Prevent Billowing Awning

One of the recurring nightmares for many RVers is the thought that, while driving down the road to the next camp site, a gust of wind will suddenly cause their awning to billow out from the RV, usually tearing it to shreds, and, at worst, causing an accident as other drivers try to avoid the awning.

   Don't Be Fooled...

Caution Sign

Bungie cords on awning arms will not prevent your awning from billowing!

Caution Sign

A major misconception of many RVers is that simply putting bungie cords around the awning arms will prevent billowing. Many folks do not know that the large patio awning can billow (come unrolled) even when the awning arm parts are held together! Yup, very true.

It is sudden gusts of wind, usually from the side (from a strong cross wind, for instance) that gets under the bottom of the awning and air pressure pushes the awning out from underneath its cover.

The small internal parts of most awnings are not strong enough to withstand the very stressful forces of a strong cross wind. What usually happens is that an internal part inside the awning roller tube breaks, and the wind can then cause the awning to billow out—even if the awning arms are pinned together with bungie cords, clamps, or other devices.
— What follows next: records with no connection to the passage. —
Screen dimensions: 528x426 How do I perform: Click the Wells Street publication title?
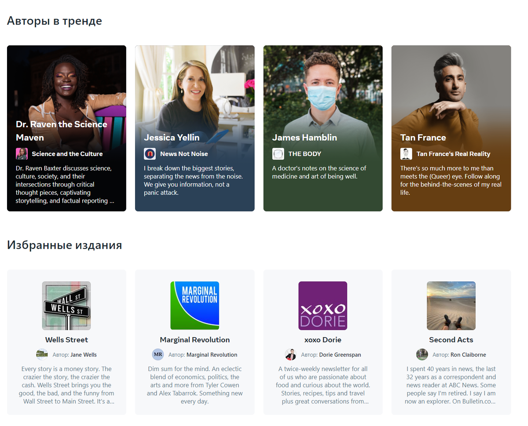pos(66,340)
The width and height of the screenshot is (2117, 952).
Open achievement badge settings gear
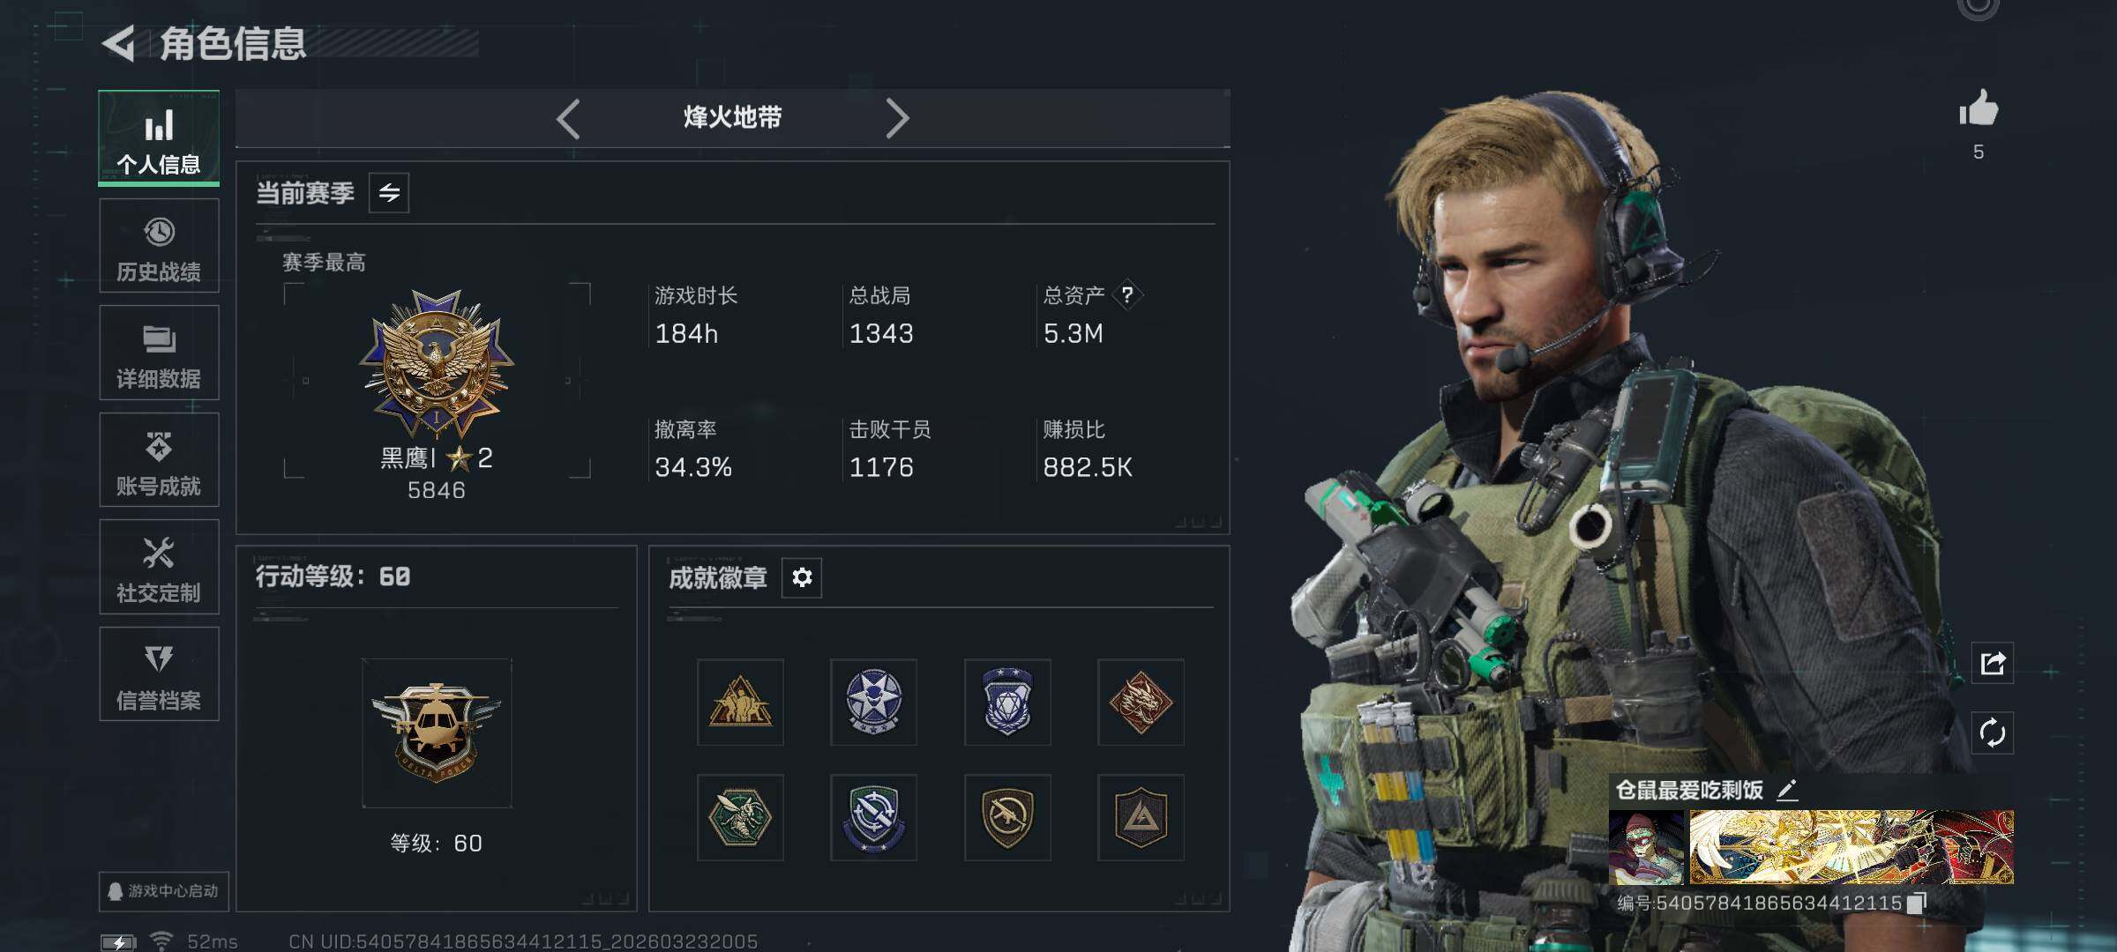click(802, 577)
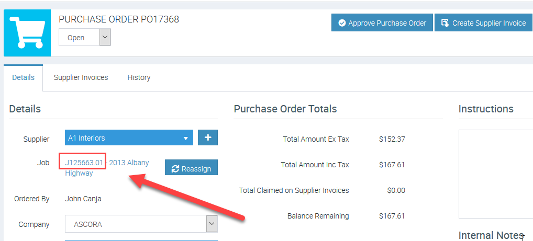Click the Ordered By name John Canja
The image size is (533, 241).
83,199
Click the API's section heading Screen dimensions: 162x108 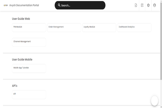[x=15, y=86]
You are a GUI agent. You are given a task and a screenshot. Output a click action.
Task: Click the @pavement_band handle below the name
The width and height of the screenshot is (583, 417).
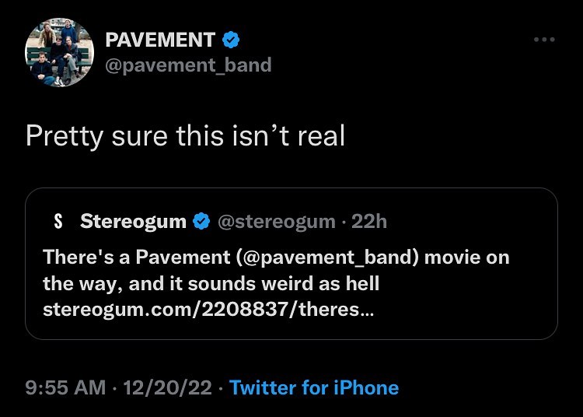188,65
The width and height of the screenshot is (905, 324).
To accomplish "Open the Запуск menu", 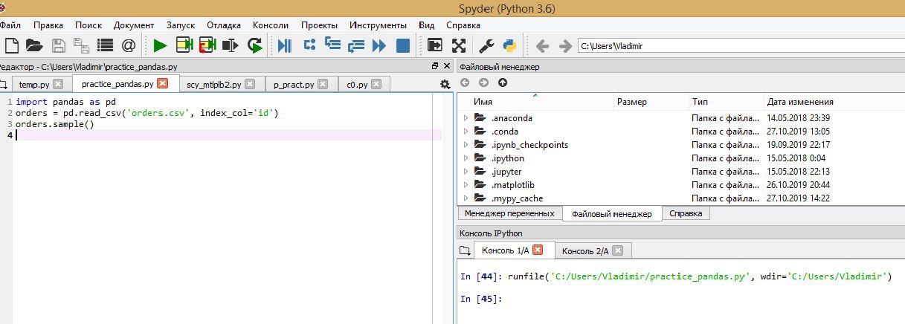I will 180,25.
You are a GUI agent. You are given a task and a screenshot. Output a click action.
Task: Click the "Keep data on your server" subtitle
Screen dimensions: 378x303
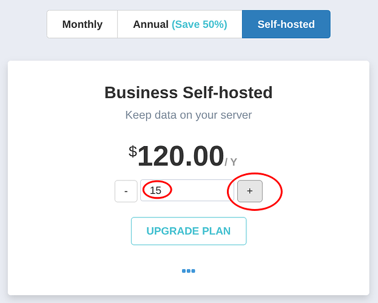point(188,115)
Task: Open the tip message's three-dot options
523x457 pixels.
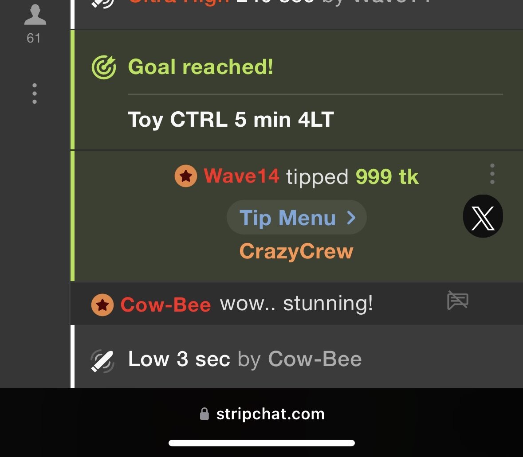Action: (x=492, y=174)
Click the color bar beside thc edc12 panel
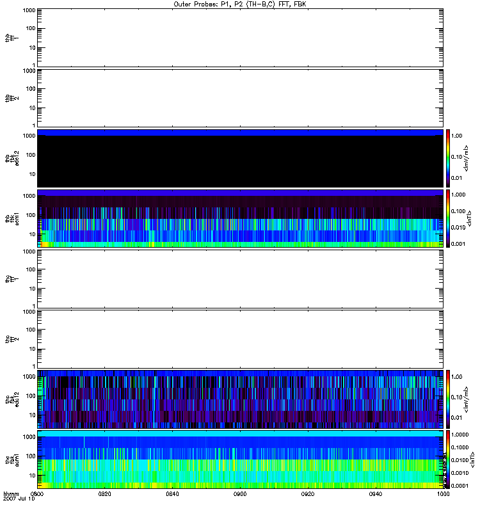 449,399
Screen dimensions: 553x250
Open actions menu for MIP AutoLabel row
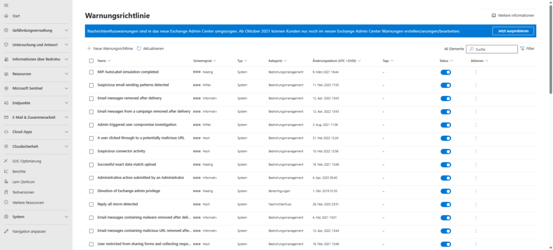(476, 72)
Commercial awning locks are available from several sources—that physically prevent the roller tube from rotating, until the lock is released. These locks work well, but can be a bit pricey for those who enjoy RVing on a somewhat limited budget.

Many RVers have developed ways to do the same thing without the expense. At its simplest, this technique involves using the regular awning hook, placing the short bent end into the rear awning slide hole, and then using a bungie to secure the awning hook to the side of the awning arm.

Many versions of such an awning lock have been put together by RVers, some more fancy and less of an eye irritant (i.e,. better looking), but all do the same job.

pic of awning lock

pic of awning lock

Thanks to Dave Peters, RV America

Thanks to Bill Trout, RV America

Please—don't be deluded into thinking that your awning is safe because you tied the awning arms together before you went out on the road!